Recentemente, também foram afastados da condução da empresa os administradores da Viação Itapemirim S/A e seus sócios. De acordo com a decisão judicial, embora as recuperandas aleguem dificuldades financeiras para compra de matéria-prima  (óleo diesel para operação das linhas de ônibus) e pagamento de funcionários, realizaram contrato de câmbio e pagamento de US$ 15 milhões para aquisição de 15 aeronaves, em “nítida prática de descapitalização da empresa de forma injustificada”, colocando em risco a atividade-fim das empresas. Além disso, as recuperandas teriam deixado de apresentar informações solicitadas pelo administrador e de comprovar o recebimento de serviços de empresa de serviços de tecnologia que contrataram.

O juiz nomeou o administrador judicial como gestor até a deliberação da Assembleia Geral de Credores, designada para 21 e 28 de março.

Análise – Em caso de afastamento dos administradores de uma empresa que está em processo de Recuperação Judicial, o juiz nomeia um novo administrador, que também pode ser indicado pelo Comitê de Credores. Mas a grande questão, já adiantada neste artigo, é que este processo é bastante demorado e pode pôr em risco o patrimônio e a continuidade da empresa. Obviamente, quem pode sair perdendo são os credores, colaboradores e fornecedores, entre outros afetados pelo endividamento.

Empresas que estão pensando em recorrer à recuperação judicial precisam ter em mente alguns aspectos de extrema importância. O primeiro deles é que o pedido precisa ser apresentado de forma adequada, com tudo o que é exigido de forma transparente. Omissões ou alteração de dados pode aumentar o risco de falência – e aí, os administradores serão responsabilizados e terão de prestar as devidas contas à justiça. Certamente, serão afastados da operação do negócio – o que prejudica ainda mais a liquidez e as chances de recuperar as perdas.

Os administradores precisam averiguar tudo o que envolve a sua sociedade – os atos praticados, o cumprimento ou não das normas societárias, os problemas a resolver e os riscos envolvidos. E, caso algo necessite de intervenção, que tudo seja resolvido antes do pedido, para que ele não seja negado ou sofra problemas que prolonguem demais o processo ou também exija afastamento dos administradores. 
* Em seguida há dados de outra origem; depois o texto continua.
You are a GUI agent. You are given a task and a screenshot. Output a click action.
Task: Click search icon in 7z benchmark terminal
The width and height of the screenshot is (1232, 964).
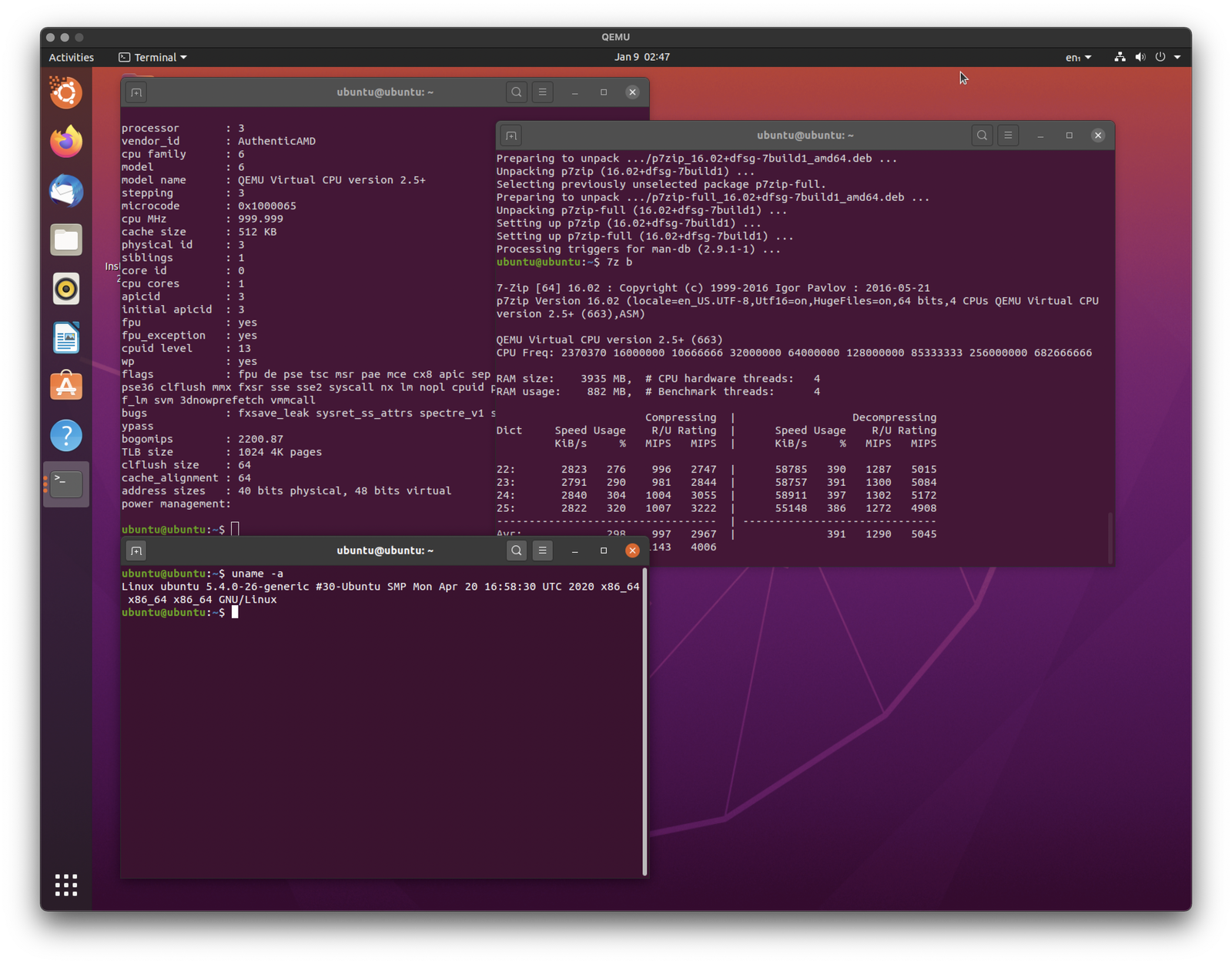[982, 136]
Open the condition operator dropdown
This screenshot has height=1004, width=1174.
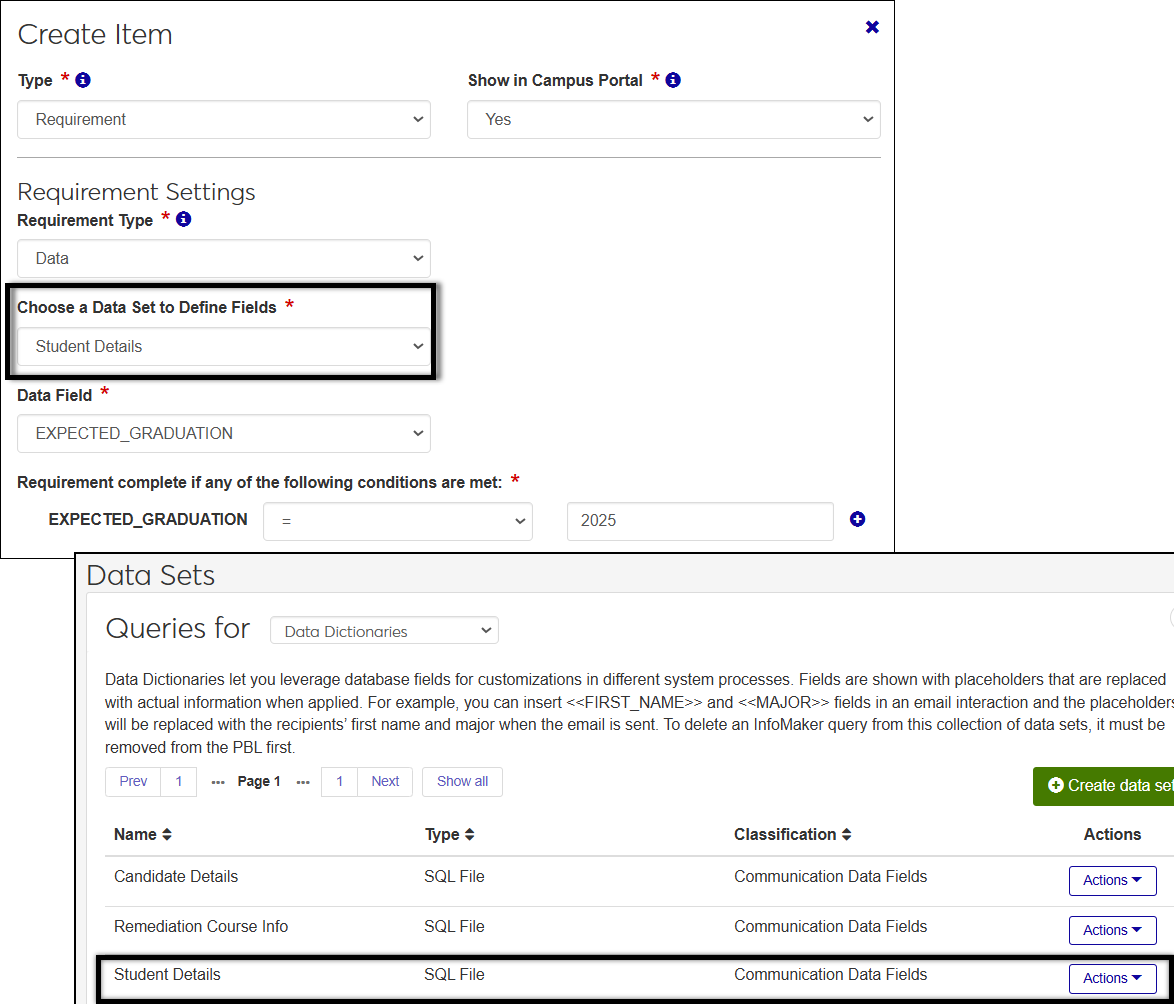click(x=397, y=521)
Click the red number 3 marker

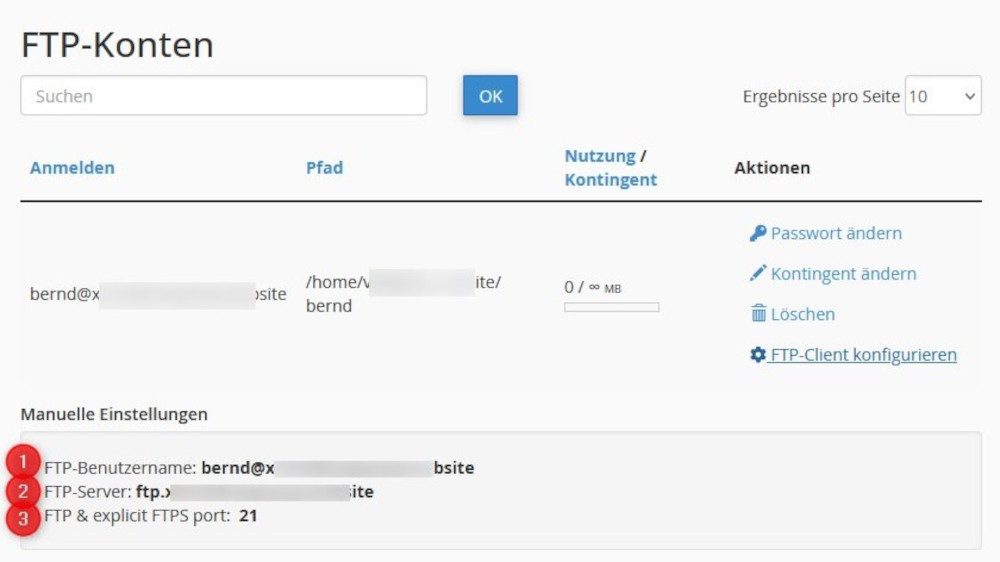click(x=23, y=518)
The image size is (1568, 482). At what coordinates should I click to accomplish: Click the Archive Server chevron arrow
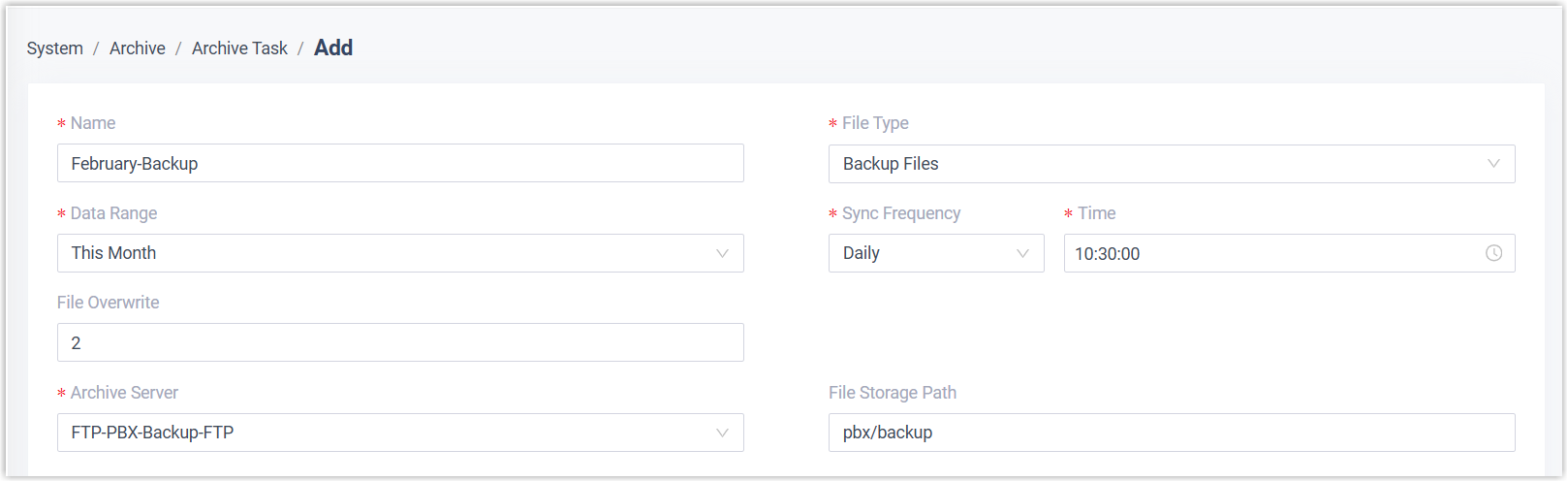pos(722,433)
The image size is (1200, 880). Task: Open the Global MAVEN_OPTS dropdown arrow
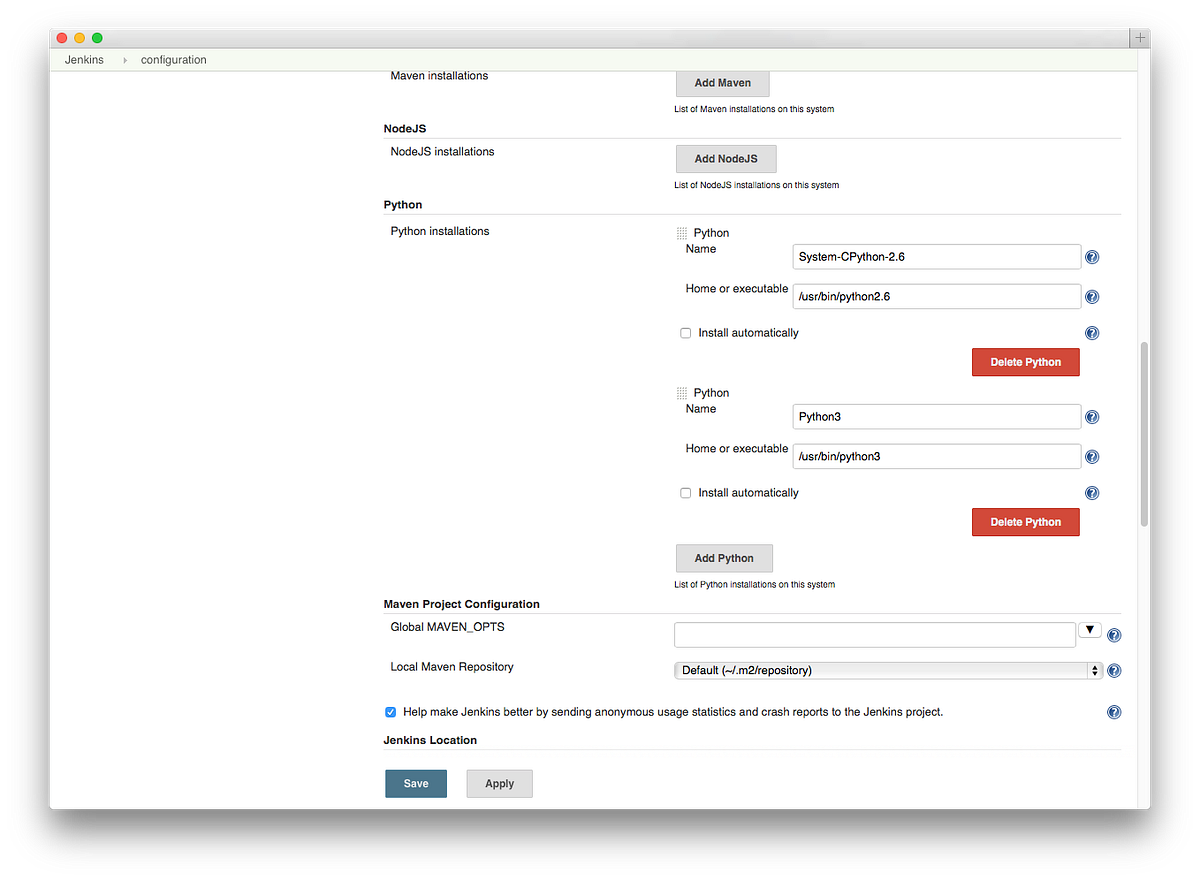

Por outro lado, os credores  e seus representantes precisam adotar uma conduta mais ativa – caso desconfiem de alguma irregularidade por parte da empresa que está em Recuperação Judicial – a fim de dar ao juiz subsídios necessários para seguir com pedidos de perícia ou afastamento dos administradores. É preciso agir com rapidez, não simplesmente repassando as informações que recebe, mas sim, analisá-las e acompanhar o que está acontecendo na empresa. Não pode passivamente as informações que são disponibilizadas na ação, mas sim, ter uma postura crítica e questionadora, para evitar maiores prejuízos a todos que acreditaram no negócio e nele investiram.

Andréia Viola é advogada e sócia do escritório Tardioli Lima Advogados.